What about kids who are neurodivergent?

The Child Mind Institute states, “Children with ADHD or anxiety may find it particularly challenging to manage their emotions and need more help to develop emotional regulation skills.” Children with attention-deficit/hyperactivity disorder (ADHD) are more likely to be emotionally impulsive, says Leschak. So, they’re even more likely to react without thinking in an emotionally charged situation.

While it can be harder for kids with ADHD and anxiety, teaching them about emotional regulation follows the same principles, Danielson says.

At the same time, parents can do other things to support neurodivergent children at home. Many children with anxiety, ADHD or autism do better with consistency, structure and predictability at home. When they know how things will go and their environment feels safe, they’re happier and better able to regulate when something upsetting does happen.

“It’s also important to remember that if they could manage to not get angry or upset, they would. So, try to offer them compassion and understanding,” says Leschak. “If you can be a bit more flexible, that is helpful for neurodivergent kids.”

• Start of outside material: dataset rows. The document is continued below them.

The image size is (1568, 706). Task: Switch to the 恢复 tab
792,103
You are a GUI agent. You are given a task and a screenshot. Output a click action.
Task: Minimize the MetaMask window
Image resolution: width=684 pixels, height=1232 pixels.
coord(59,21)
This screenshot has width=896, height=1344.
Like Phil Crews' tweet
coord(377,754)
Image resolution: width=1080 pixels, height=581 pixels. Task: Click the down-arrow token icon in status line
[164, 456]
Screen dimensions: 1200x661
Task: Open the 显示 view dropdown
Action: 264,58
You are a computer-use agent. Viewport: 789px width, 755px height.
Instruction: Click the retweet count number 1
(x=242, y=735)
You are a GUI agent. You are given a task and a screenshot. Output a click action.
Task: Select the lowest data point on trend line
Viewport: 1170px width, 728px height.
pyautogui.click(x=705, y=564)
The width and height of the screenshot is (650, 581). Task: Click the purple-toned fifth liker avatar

Focus on relationship repair

Despite all your best efforts, your child will still have meltdowns and get very angry. Again, it’s nearly impossible to reason with anyone having a meltdown, so don’t try. Instead, stay calm, try co-regulating, or give them some space to be alone in their room or to kick a soccer ball around the yard, if that helps. Then, once they’ve cooled down, Danielson suggests you focus on repairing the relationship.

Even if your child was throwing items across their room, hitting you or a sibling, or screaming at you, let them know that doesn’t change anything in your relationship. You could give them a hug and tell them you love them. Or try something like, “We all feel worried sometimes. Let’s talk about what we can do the next time you feel worried.”

“If you need a second to regroup, that’s okay, too,” says Danielson “You can say, ‘I’m still mad and need time to cool down, but I’ll come back.”’

Leschak adds that it’s very challenging to parent children with high needs, like those with autism, mental health needs and disabilities.

“You’ll need a parent support network, where you can share what is going on without worrying about using a filter,” says Leschak. “That can be another parent, a friend, a support group, a therapist, or some combination of all of these. Just don’t try to do it all on your own.”